In the context of aircraft seating, comfort essentially means designing seats which can accommodate people of very different sizes and proportions, distributing their weight effectively and providing each passenger with the right balance of cushioning and support.
Comfort depends on ergonomics which is basically the science of designing products (in this case, seats) so that they facilitate the activities for which they are required.
The challenge of designing aircraft seats is that they need to be able to facilitate a wide range of different activities, such as eating and drinking, reading, watching in-flight entertainment, working and, in some cases sleeping.
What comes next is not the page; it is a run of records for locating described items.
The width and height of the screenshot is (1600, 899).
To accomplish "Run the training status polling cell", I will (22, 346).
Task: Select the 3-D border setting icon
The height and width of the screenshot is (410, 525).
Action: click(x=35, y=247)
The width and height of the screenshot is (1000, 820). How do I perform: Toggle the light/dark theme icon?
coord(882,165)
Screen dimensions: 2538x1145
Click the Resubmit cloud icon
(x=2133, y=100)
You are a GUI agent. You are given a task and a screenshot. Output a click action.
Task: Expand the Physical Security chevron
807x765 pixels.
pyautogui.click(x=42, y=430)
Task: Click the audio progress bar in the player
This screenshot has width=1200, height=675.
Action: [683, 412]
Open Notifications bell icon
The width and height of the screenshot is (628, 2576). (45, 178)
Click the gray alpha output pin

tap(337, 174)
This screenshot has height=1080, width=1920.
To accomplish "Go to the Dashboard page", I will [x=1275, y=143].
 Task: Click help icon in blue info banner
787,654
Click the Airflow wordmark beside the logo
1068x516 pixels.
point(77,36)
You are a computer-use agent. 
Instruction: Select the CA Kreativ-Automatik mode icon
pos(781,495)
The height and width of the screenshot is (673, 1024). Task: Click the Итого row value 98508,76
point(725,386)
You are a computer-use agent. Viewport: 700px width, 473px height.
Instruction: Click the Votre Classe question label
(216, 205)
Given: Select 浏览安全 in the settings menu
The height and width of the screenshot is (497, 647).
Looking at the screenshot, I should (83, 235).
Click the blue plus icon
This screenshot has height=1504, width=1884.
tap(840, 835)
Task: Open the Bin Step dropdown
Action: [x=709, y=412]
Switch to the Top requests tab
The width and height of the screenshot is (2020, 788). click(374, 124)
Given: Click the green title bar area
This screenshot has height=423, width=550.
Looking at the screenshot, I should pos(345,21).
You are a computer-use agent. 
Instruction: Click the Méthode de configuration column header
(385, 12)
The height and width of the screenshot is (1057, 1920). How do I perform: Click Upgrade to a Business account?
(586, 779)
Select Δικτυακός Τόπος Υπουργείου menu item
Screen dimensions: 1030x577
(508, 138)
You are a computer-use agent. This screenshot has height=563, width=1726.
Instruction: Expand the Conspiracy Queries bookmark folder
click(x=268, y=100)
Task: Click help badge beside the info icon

Added to all of this, the aircraft seating should be of minimal weight and minimal dimensions.
The former is to improve fuel efficiency and the latter is both to be able to accommodate more passengers and to create more space to facilitate movement between seats, not just for the crew or for the convenience of passengers, but to exit in case of emergency.
Some airlines, especially budget ones, will make compromises on their seating in order to increase the efficiency of their operations.
Sometimes, these compromises may be barely noticed. For example, on short-haul flights, airlines may dispense with reclining seats on the logic that passengers are highly unlikely to want to sleep during them. Sometimes, however, they can be very visible indeed.
For example, certain aircraft seating has been designed to have a very upright position, which reduces legroom and hence increases the number of seats (and therefore passengers) who can be fitted onto a flight.
This may sound good in theory, but it’s hard to see how these seats could be used safely by the very old or young, pregnant women and/or people with certain disabilities. They would therefore, presumably, have to be used in combination with regular aircraft seating.
Sometimes, ergonomics and economics can be combined, such as in the innovation of “staggered seating”.
In this seating model, the middle seat (in a row of three) is set very slightly back from the window and aisle seats, thus creating a bit more room for the occupant without inconveniencing either the other passengers or the crew.
In an aircraft environment, nothing is random not even the colours and fabrics used on the seats. Most aircraft seats are blue because blue is associated with calm.
They are likely to be a darker blue in economy than in the premium classes as the seats in economy get more use and lighter colours show stains more easily.
Similarly, the fabrics used in economy are likely to prioritise durability whereas those used in the premium classes may be chosen for their elegance.
While much of the science of aircraft seating revolves around trying to balance comfort and economy, safety is always the prime consideration.
As such aircraft seating must always make it possible both for crew members to reach any passenger who needs assistance and for everyone to exit the plane quickly and safely if there is an emergency.